Just last month, the Dow was boasting a nearly 50 percent increase since Trump took the oath of office on Jan. 20, 2017. By Thursday’s close, the Dow was clinging to a 6.9 percent gain, though it was still up nearly 16 percent since just before Trump’s election in November 2016.
The Dow officially went into a bear market on Wednesday, when it finished the day down more than 20 percent from its all-time high. For the S&P 500, this is the fastest drop since World War II from a record high to a bear market.
“This is bad. The worst and fastest stock market correction in our career,” Chris Rupkey, chief financial economist at MUFG Union, said in a research note overnight. “The economy is doomed to recession if the country stops working and takes the next 30 days off. The stock market knows it.”
After earlier thinking that the virus could remain mostly in China and that any dip in the economy would be followed by a quick rebound, investors are seeing the damage and disruptions mount.
The fallout mounted Thursday, as the NCAA canceled its men’s and women’s basketball tournaments, major league baseball postponed opening day, and Disneyland announced it is shutting down for the rest of the month. Even the Chinese side of Mount Everest closed. Closer to Wall Street, New York’s Metropolitan Museum of Art, Carnegie Hall and the Metropolitan Opera shut their doors, and Broadway theaters planned to go dark.

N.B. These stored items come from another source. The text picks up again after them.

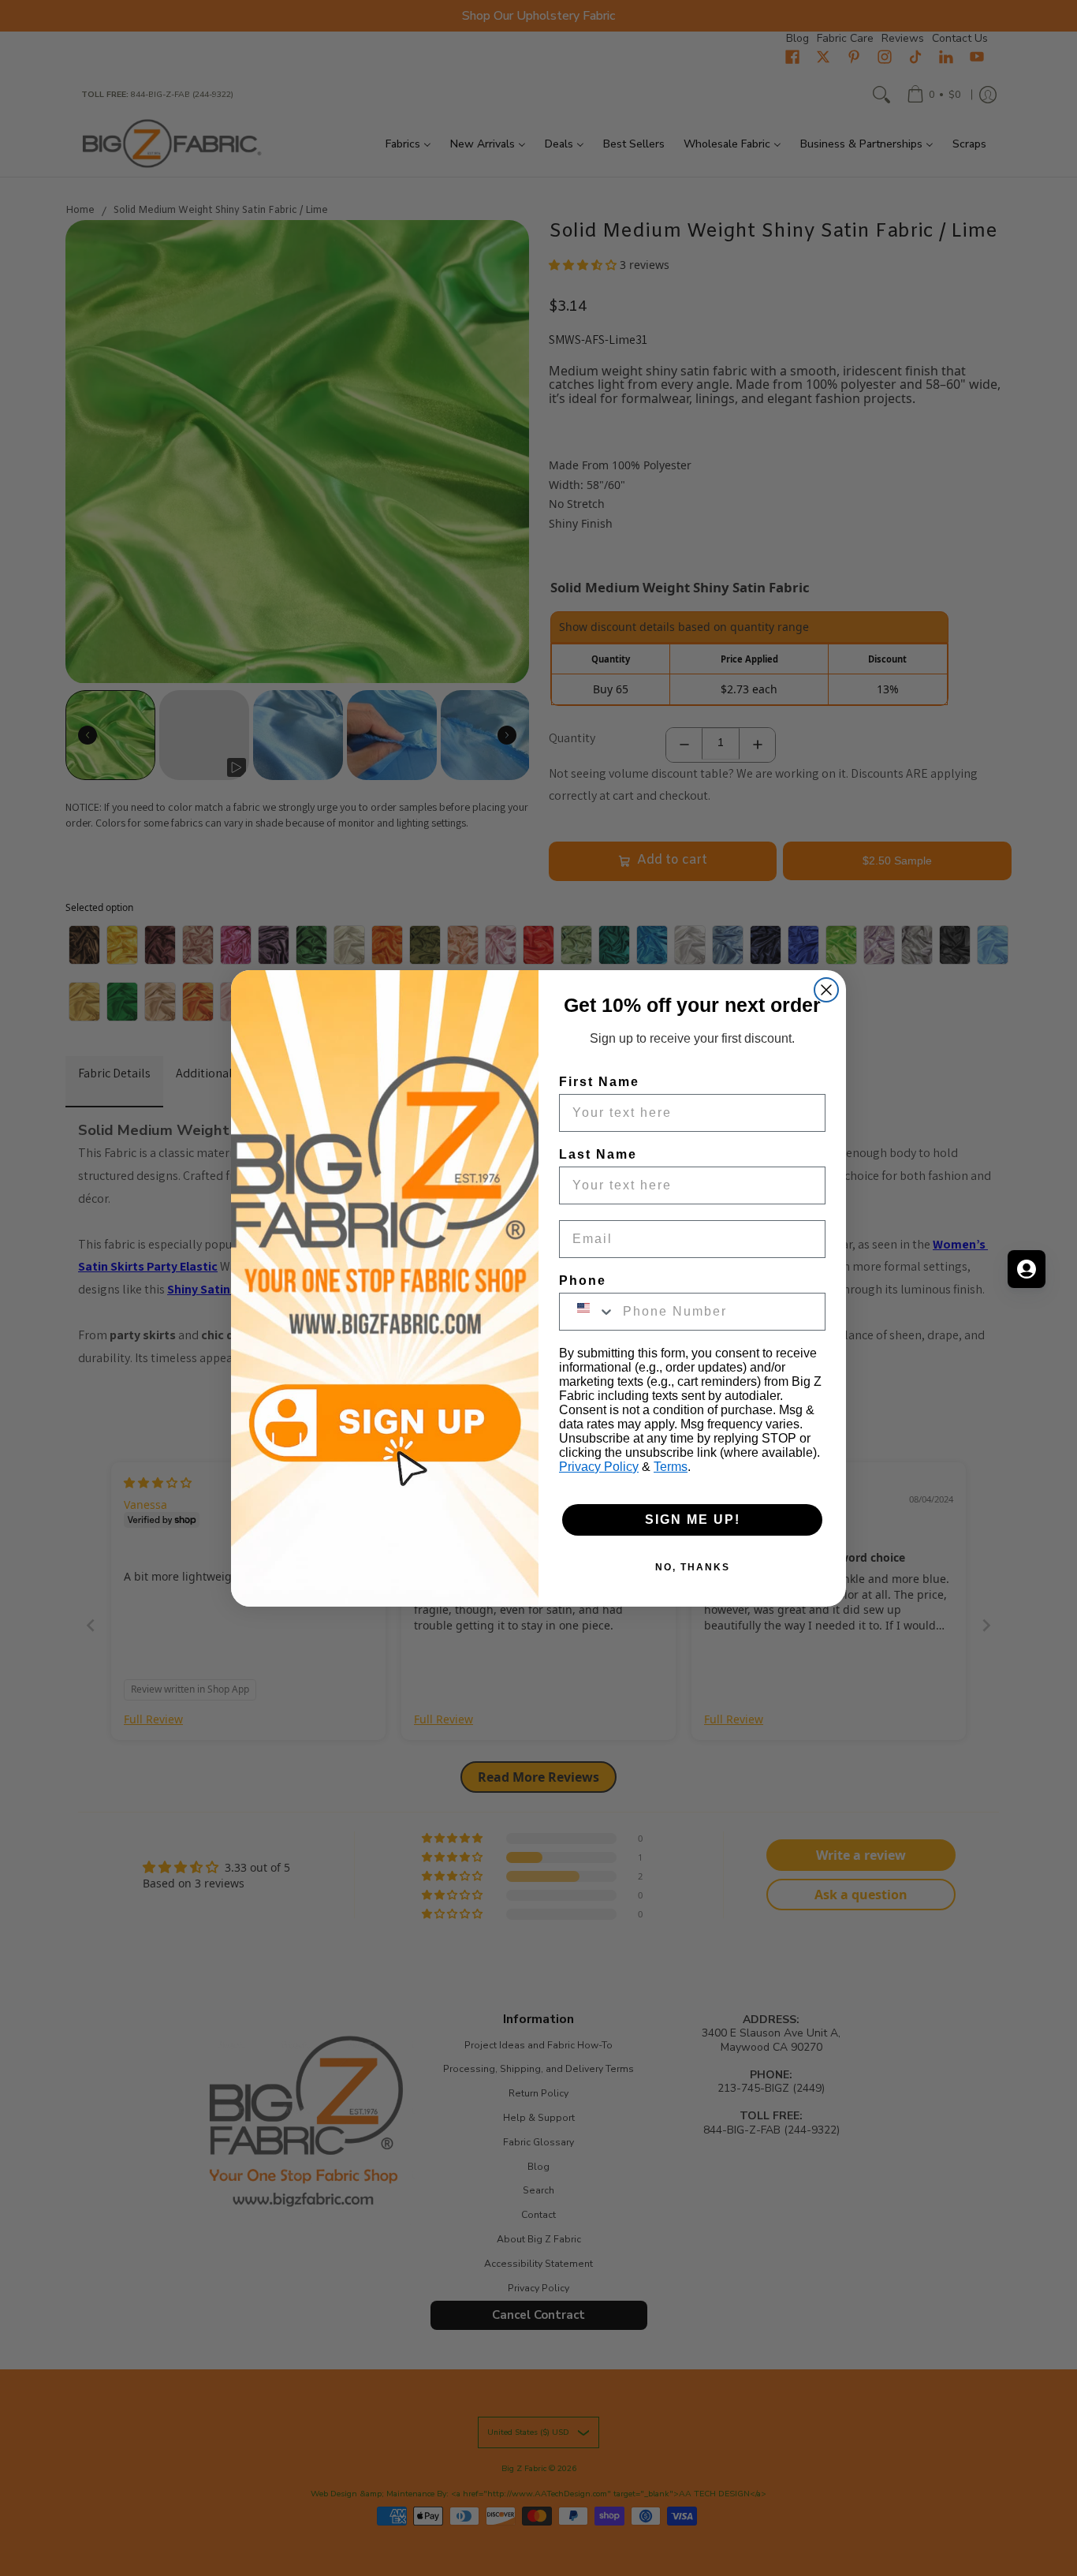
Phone (582, 1280)
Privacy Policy (599, 1466)
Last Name (598, 1154)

“Anyone who tells you they know how long this is going to last is wrong,” said Adam Taback, chief investment officer for Wells Fargo Private Bank. “The uncertainty here is trying to figure out how you get this virus under control, and is that a matter of days, weeks or months.”
In other trading, the oil market, which suffered huge shocks last week, is still on the decline.
U.S. benchmark crude lost 1.8 percent, or 60 cents to $30.90 per barrel in electronic trading on the New York Mercantile Exchange. Brent, the standard for international crude pricing, gave up 47 cents, or 1.4 percent, to $32.75 per barrel.
The U.S. dollar rose to 105.22 Japanese yen from 104.63 yen late Thursday. The euro edged lower to $1.1184 from $1.1181.